▶
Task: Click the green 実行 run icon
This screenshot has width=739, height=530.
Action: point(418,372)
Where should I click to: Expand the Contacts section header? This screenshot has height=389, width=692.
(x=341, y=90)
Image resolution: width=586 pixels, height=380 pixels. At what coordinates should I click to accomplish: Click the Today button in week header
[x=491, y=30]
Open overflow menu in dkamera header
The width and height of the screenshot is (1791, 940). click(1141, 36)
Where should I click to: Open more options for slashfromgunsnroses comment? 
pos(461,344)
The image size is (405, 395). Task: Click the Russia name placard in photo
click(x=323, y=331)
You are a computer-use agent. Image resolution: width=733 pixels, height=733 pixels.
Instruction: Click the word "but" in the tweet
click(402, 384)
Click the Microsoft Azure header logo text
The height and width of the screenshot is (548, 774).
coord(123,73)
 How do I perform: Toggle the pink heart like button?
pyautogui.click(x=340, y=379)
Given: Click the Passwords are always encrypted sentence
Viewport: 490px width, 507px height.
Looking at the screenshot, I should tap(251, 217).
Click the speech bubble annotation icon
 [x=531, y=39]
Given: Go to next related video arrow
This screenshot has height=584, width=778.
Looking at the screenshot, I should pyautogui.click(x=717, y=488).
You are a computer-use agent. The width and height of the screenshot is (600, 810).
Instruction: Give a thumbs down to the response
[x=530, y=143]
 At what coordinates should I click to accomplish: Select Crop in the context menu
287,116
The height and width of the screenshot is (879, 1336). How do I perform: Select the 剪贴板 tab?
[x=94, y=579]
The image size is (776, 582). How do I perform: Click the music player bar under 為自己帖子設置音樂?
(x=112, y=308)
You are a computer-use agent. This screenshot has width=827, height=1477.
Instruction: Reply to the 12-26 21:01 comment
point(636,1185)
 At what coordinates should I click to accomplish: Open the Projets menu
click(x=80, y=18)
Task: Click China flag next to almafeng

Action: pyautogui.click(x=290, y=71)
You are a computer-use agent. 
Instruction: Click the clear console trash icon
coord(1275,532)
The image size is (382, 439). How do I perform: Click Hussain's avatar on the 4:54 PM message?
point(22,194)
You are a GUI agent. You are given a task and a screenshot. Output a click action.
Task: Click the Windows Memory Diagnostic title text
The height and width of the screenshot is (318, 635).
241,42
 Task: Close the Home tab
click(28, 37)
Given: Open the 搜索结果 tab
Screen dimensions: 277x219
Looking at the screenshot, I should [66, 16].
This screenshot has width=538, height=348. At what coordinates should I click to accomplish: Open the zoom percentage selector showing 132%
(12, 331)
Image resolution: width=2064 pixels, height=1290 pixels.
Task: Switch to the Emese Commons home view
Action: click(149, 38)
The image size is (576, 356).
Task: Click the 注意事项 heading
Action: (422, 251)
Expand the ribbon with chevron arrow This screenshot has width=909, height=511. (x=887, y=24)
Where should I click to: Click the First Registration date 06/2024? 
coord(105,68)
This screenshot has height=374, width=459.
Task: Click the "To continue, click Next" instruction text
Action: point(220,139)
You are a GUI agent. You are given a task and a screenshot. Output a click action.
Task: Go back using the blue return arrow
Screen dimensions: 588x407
◀
(Short problem) Present the records above as a numbered list, one line per item, and leave out any blank lines.

(Result)
1. Task: Click the green 実行 run icon
2. This screenshot has width=739, height=530.
3. Action: point(418,372)
4. Where should I click to: Expand the Contacts section header? This screenshot has height=389, width=692.
5. (x=341, y=90)
6. Image resolution: width=586 pixels, height=380 pixels. At what coordinates should I click to accomplish: Click the Today button in week header
7. [x=491, y=30]
8. Open overflow menu in dkamera header
9. The width and height of the screenshot is (1791, 940). click(1141, 36)
10. Where should I click to: Open more options for slashfromgunsnroses comment? 
11. pos(461,344)
12. The image size is (405, 395). Task: Click the Russia name placard in photo
13. click(x=323, y=331)
14. You are a computer-use agent. Image resolution: width=733 pixels, height=733 pixels.
15. Instruction: Click the word "but" in the tweet
16. click(402, 384)
17. Click the Microsoft Azure header logo text
18. The height and width of the screenshot is (548, 774).
19. coord(123,73)
20.  How do I perform: Toggle the pink heart like button?
21. pyautogui.click(x=340, y=379)
22. Given: Click the Passwords are always encrypted sentence
23. Viewport: 490px width, 507px height.
24. Looking at the screenshot, I should tap(251, 217).
25. Click the speech bubble annotation icon
26.  [x=531, y=39]
27. Given: Go to next related video arrow
28. This screenshot has height=584, width=778.
29. Looking at the screenshot, I should pyautogui.click(x=717, y=488).
30. You are a computer-use agent. The width and height of the screenshot is (600, 810).
31. Instruction: Give a thumbs down to the response
32. [x=530, y=143]
33.  At what coordinates should I click to accomplish: Select Crop in the context menu
34. 287,116
35. The height and width of the screenshot is (879, 1336). How do I perform: Select the 剪贴板 tab?
36. [x=94, y=579]
37. The image size is (776, 582). How do I perform: Click the music player bar under 為自己帖子設置音樂?
38. (x=112, y=308)
39. You are a computer-use agent. This screenshot has width=827, height=1477.
40. Instruction: Reply to the 12-26 21:01 comment
41. point(636,1185)
42.  At what coordinates should I click to accomplish: Open the Projets menu
43. click(x=80, y=18)
44. Task: Click China flag next to almafeng
45. Action: pyautogui.click(x=290, y=71)
46. You are a computer-use agent. 
47. Instruction: Click the clear console trash icon
48. coord(1275,532)
49. The image size is (382, 439). How do I perform: Click Hussain's avatar on the 4:54 PM message?
50. point(22,194)
51. You are a GUI agent. You are given a task and a screenshot. Output a click action.
52. Task: Click the Windows Memory Diagnostic title text
53. The height and width of the screenshot is (318, 635).
54. 241,42
55.  Task: Close the Home tab
56. click(28, 37)
57. Given: Open the 搜索结果 tab
58. Screen dimensions: 277x219
59. Looking at the screenshot, I should [66, 16].
60. This screenshot has width=538, height=348. At what coordinates should I click to accomplish: Open the zoom percentage selector showing 132%
61. (12, 331)
62. Image resolution: width=2064 pixels, height=1290 pixels.
63. Task: Switch to the Emese Commons home view
64. Action: click(149, 38)
65. The image size is (576, 356).
66. Task: Click the 注意事项 heading
67. Action: (422, 251)
68. Expand the ribbon with chevron arrow This screenshot has width=909, height=511. (x=887, y=24)
69. Where should I click to: Click the First Registration date 06/2024? 
70. coord(105,68)
71. This screenshot has height=374, width=459.
72. Task: Click the "To continue, click Next" instruction text
73. Action: point(220,139)
74. You are a GUI agent. You are given a task and a screenshot. Output a click action.
75. Task: Go back using the blue return arrow
76. Screen dimensions: 588x407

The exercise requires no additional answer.